The Labor Department’s closely watched employment report showed jobs grew by a more than expected 678,000 last month and that the unemployment rate fell to 3.8%, the lowest since February 2020.

“Three or four weeks ago, we would have thought that this is an incredibly important number. But given the backdrop and the overall events that are happening in Europe, it’s just not,” said Zachary Hill, head of portfolio management at Horizon Investments in Charlotte.

“The potential for escalation in the hot war, the potential for a growth impact in Europe and more broadly, and knock-on effects on the commodity channel and inflation are taking up all of investors’ time and energy,” Hill said. Inc, Apple Inc, Google owner-Alphabet Inc and Microsoft Corp all lost more than 1%.

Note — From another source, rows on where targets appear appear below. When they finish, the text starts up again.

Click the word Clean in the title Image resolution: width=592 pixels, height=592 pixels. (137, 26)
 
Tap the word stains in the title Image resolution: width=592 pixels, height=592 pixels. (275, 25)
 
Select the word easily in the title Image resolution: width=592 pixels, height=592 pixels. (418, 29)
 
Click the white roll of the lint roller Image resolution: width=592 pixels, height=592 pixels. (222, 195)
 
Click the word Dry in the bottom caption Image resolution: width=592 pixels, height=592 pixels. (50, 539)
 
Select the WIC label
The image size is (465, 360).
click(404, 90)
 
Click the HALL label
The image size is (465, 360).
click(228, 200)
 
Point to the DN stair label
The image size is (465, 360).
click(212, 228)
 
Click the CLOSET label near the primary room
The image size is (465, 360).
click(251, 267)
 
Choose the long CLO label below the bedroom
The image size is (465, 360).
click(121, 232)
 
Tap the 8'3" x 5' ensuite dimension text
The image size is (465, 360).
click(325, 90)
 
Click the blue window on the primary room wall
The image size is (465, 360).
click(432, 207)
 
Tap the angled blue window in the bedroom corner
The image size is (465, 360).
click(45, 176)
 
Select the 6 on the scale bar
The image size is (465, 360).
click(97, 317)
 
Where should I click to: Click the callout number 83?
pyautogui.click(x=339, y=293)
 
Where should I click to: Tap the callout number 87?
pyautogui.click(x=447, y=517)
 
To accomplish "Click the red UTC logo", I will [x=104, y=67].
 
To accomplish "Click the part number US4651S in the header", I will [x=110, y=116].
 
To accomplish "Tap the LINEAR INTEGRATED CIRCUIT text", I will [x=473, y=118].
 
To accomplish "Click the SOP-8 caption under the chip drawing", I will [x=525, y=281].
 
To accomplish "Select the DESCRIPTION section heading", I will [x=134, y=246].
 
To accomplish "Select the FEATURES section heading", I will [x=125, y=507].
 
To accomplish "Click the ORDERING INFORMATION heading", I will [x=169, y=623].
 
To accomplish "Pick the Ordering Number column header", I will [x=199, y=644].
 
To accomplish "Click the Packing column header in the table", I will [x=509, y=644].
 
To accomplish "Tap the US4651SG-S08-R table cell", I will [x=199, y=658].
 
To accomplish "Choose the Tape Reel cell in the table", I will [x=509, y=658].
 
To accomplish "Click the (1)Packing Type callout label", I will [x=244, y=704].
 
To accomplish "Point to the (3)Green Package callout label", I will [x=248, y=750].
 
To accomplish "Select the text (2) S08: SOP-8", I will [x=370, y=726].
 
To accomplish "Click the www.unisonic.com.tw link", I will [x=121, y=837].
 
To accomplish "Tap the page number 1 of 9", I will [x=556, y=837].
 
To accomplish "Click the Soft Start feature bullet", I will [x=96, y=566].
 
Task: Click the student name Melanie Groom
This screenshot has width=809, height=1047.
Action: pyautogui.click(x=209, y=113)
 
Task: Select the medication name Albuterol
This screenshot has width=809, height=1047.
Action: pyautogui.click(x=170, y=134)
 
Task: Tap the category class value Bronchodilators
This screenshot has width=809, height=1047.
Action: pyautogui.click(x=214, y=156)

The crisis in Ukraine boosted energy stocks as crude prices and other commodities rallied on the back of sanctions against Russia, a major oil producer. The S&P 500 energy sector jumped 2.85% and gained about 9% for the week.

Richly valued growth stocks have faced the brunt of the recent selloff, with the S&P 500 growth index down 1.3% on Friday. The value index declined 0.3%.

The Dow Jones Industrial Average fell 0.53% to end at 33,614.8 points, while the S&P 500 lost 0.79% to 4,328.87.

The Nasdaq Composite dropped 1.66% to 13,313.44.

For the week, the S&P 500 and Dow both fell 1.3%, while the Nasdaq gave up 2.8%.

Federal Reserve Chair Jerome Powell said this week he would support a 25-basis-point interest rate increase at the central bank’s March 15-16 policy meeting and would be “prepared to move more aggressively” later if inflation does not abate as fast as expected.

Soaring commodity prices have raised fears of even greater inflation, which could prompt the Fed to hike interest rates more aggressively.

Shares of WW International, formerly Weight Watchers, dropped over 8% after the Federal Trade Commission said the company “illegally” collected personal information from children without parental permission.

Declining issues outnumbered advancing ones on the NYSE by a 2.12-to-1 ratio; on Nasdaq, a 2.70-to-1 ratio favored decliners.

The S&P 500 posted 38 new 52-week highs and 27 new lows; the Nasdaq Composite recorded 44 new highs and 406 new lows.

Volume on U.S. exchanges was 13.9 billion shares, compared to a 20-day average of 12.6 billion, according to Refinitiv data.